** Aim of the exercise **
What you give back must match the records below exactly, apart from the pictures, which are omitted.

** Records drawn from a dataset **
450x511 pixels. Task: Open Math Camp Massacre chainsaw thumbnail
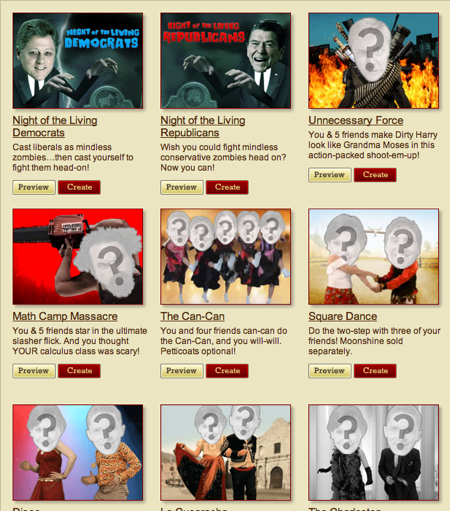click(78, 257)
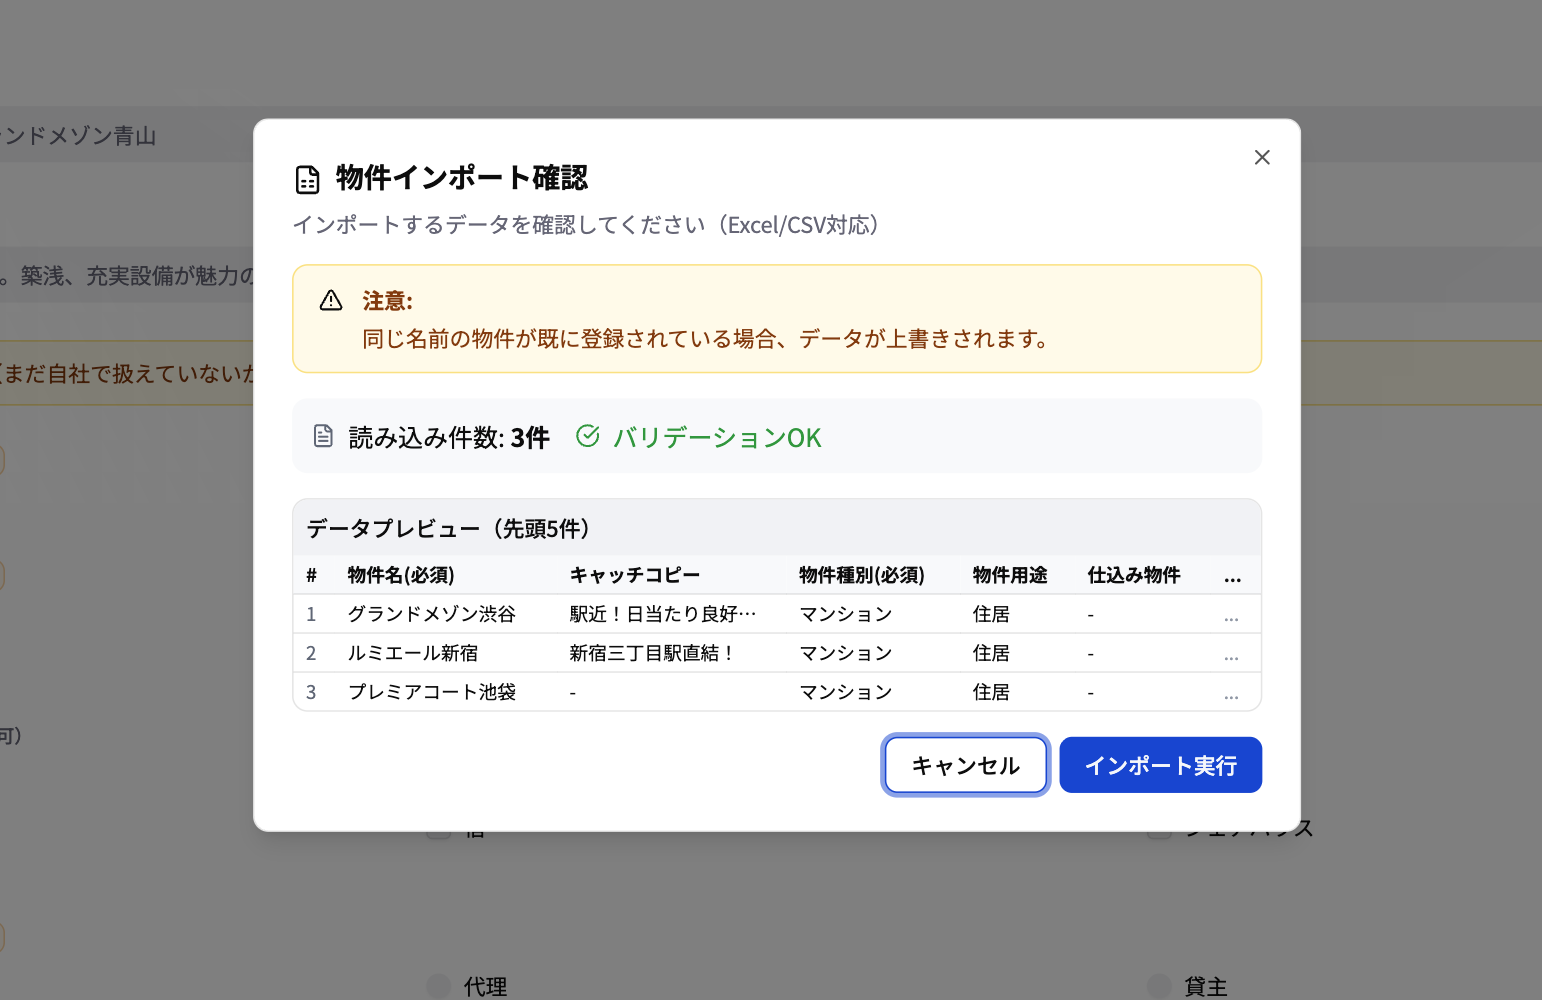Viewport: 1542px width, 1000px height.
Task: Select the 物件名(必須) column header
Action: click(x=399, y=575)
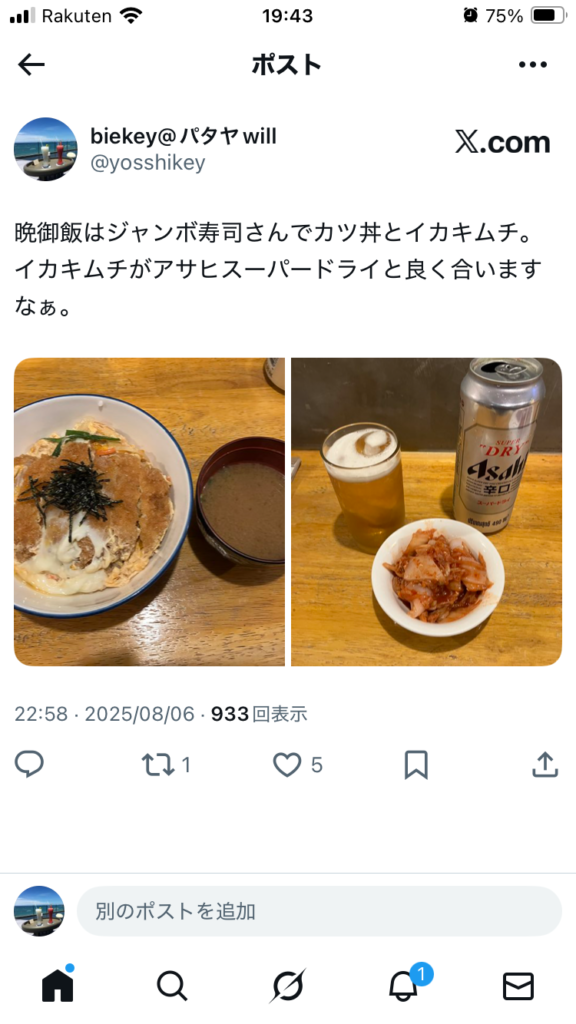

** Reply to the task **
450x511 pixels. Task: Open Math Camp Massacre chainsaw thumbnail
click(78, 257)
Viewport: 1542px width, 1000px height.
Task: Select the 物件名(必須) column header
Action: click(x=399, y=575)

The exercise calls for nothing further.